A run of records:
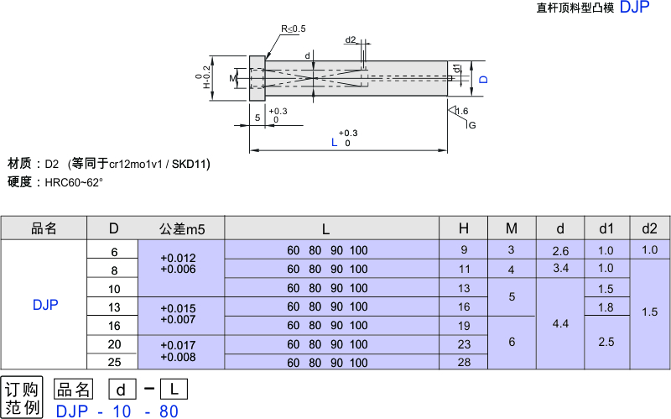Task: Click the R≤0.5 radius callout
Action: tap(294, 29)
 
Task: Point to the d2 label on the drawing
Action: tap(351, 39)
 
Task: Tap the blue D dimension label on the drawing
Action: tap(483, 79)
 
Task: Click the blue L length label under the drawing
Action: tap(335, 143)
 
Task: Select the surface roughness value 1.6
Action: tap(461, 111)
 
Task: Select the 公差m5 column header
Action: tap(181, 228)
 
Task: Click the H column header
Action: tap(464, 228)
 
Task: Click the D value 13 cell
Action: tap(114, 306)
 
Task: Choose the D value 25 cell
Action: tap(114, 362)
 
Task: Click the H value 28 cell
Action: tap(464, 362)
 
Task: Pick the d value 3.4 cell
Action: tap(561, 269)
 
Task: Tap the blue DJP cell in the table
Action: tap(45, 306)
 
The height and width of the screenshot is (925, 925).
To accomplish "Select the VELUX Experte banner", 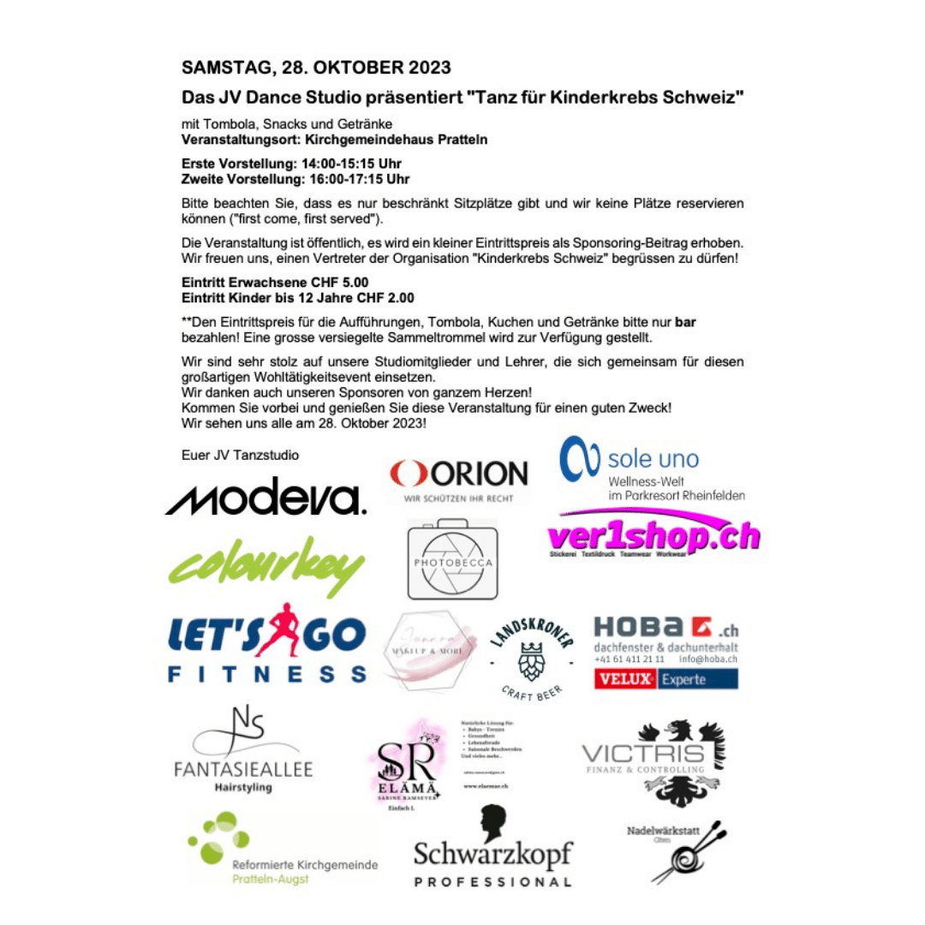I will (665, 680).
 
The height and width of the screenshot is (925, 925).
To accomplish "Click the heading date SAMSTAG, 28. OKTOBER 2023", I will (316, 68).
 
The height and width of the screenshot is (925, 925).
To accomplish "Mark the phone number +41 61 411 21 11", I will (629, 659).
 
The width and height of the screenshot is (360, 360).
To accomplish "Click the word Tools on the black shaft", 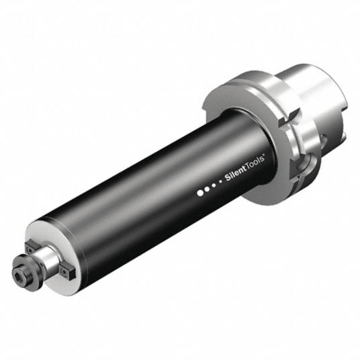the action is (x=255, y=163).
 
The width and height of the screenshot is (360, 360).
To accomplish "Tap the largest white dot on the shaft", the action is (x=200, y=193).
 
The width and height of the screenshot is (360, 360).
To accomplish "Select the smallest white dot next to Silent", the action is (x=220, y=181).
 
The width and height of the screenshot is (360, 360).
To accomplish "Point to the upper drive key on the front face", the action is (x=30, y=246).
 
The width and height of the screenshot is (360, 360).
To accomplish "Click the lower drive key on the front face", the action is (x=66, y=272).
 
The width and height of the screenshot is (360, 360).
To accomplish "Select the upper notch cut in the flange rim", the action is (x=289, y=118).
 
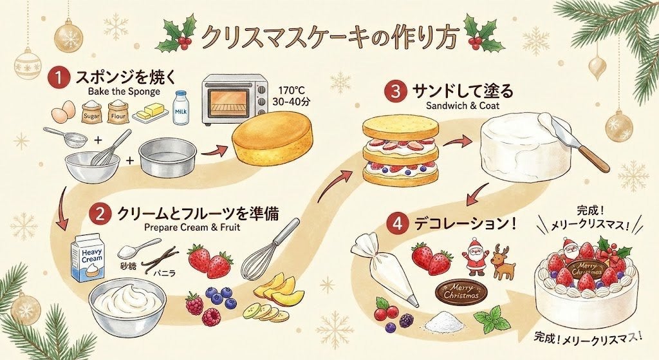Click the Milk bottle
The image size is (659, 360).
pyautogui.click(x=180, y=108)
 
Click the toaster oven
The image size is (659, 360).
pyautogui.click(x=234, y=100)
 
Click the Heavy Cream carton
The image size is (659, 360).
pyautogui.click(x=88, y=258)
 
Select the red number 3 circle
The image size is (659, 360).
pyautogui.click(x=396, y=91)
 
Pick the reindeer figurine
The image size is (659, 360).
pyautogui.click(x=503, y=261)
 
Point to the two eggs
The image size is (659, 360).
pyautogui.click(x=64, y=111)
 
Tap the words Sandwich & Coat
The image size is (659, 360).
pyautogui.click(x=463, y=105)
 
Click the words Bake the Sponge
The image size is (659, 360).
pyautogui.click(x=124, y=91)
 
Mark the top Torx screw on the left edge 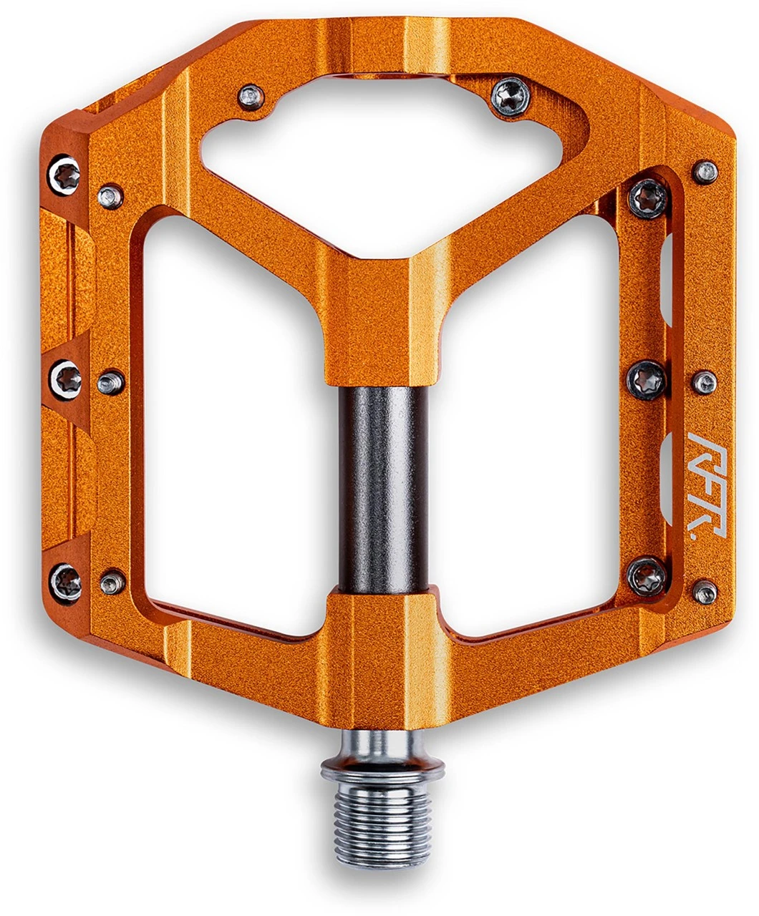(x=64, y=172)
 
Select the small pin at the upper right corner (x=706, y=172)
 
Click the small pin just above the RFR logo (x=705, y=382)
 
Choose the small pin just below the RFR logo (x=706, y=592)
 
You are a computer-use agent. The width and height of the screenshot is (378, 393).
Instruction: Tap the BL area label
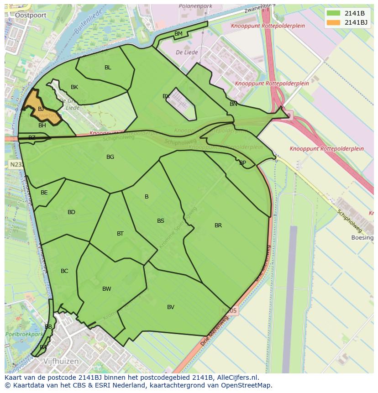pyautogui.click(x=108, y=68)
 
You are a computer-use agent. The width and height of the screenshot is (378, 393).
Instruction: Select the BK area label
pyautogui.click(x=74, y=87)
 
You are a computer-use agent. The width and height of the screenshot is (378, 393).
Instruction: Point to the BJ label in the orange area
pyautogui.click(x=41, y=109)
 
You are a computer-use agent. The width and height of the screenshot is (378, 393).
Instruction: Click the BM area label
pyautogui.click(x=178, y=34)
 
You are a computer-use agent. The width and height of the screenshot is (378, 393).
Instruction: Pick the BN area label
pyautogui.click(x=233, y=104)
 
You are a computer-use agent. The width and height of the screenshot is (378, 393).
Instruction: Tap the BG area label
pyautogui.click(x=110, y=157)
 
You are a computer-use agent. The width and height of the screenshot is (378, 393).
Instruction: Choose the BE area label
pyautogui.click(x=44, y=193)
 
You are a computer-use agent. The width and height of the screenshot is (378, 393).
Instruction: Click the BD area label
pyautogui.click(x=71, y=212)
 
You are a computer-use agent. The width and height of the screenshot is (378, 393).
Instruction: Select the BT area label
pyautogui.click(x=120, y=234)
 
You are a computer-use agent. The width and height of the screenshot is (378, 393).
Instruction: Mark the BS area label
pyautogui.click(x=161, y=221)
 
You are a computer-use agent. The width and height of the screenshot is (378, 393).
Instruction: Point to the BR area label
pyautogui.click(x=218, y=225)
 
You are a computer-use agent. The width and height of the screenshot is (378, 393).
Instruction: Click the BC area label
pyautogui.click(x=64, y=271)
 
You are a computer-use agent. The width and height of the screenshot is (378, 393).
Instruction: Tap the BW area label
pyautogui.click(x=107, y=289)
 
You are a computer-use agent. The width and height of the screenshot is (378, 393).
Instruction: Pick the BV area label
pyautogui.click(x=171, y=307)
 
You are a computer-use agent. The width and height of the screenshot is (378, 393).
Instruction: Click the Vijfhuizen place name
pyautogui.click(x=61, y=361)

## INSTRUCTIONS FOR THE TASK
Pull out every line of the listing above that contains the string "cell". Case counts.

## RESPONSE
Task: Click the D value 13 cell
Task: Choose the D value 25 cell
Task: Click the H value 28 cell
Task: Pick the d value 3.4 cell
Task: Tap the blue DJP cell in the table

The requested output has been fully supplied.